*** Input Section Begins ***
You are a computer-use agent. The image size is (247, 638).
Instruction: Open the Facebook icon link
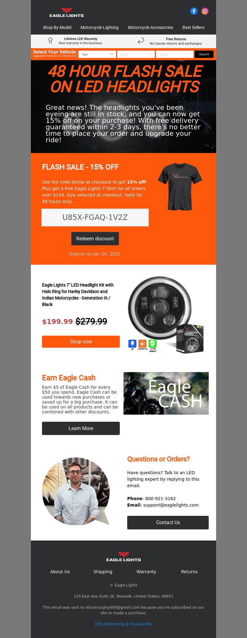(x=194, y=11)
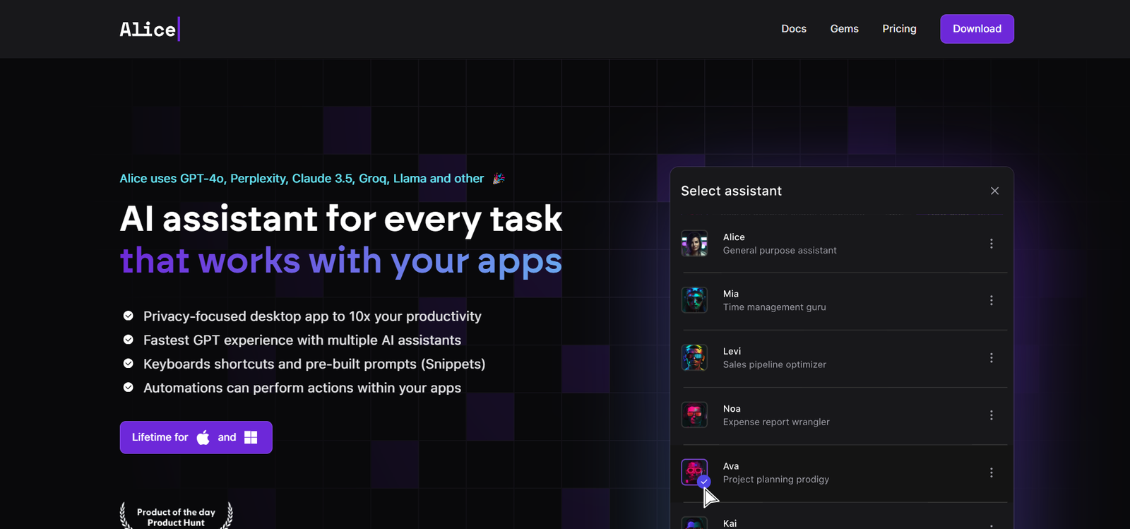Viewport: 1130px width, 529px height.
Task: Pick Noa assistant avatar
Action: tap(694, 415)
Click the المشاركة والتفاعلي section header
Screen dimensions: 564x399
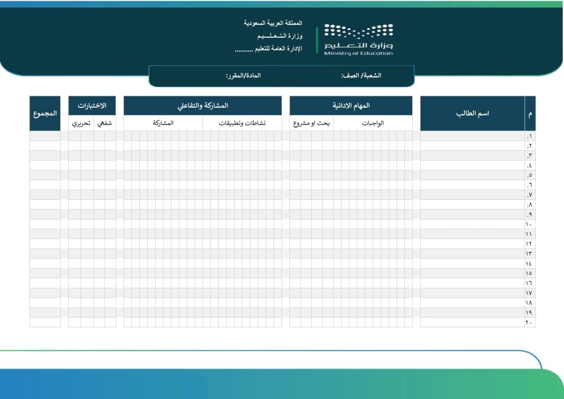coord(202,106)
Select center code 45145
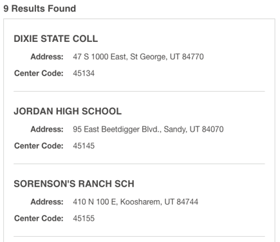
*** Input Section Ends ***
Leave the pictures aside and transcribe only the lines from the one holding "Click the المشاركة والتفاعلي section header" through the final line of the records above.

Click the المشاركة والتفاعلي section header
Screen dimensions: 564x399
coord(202,106)
Select center code 45145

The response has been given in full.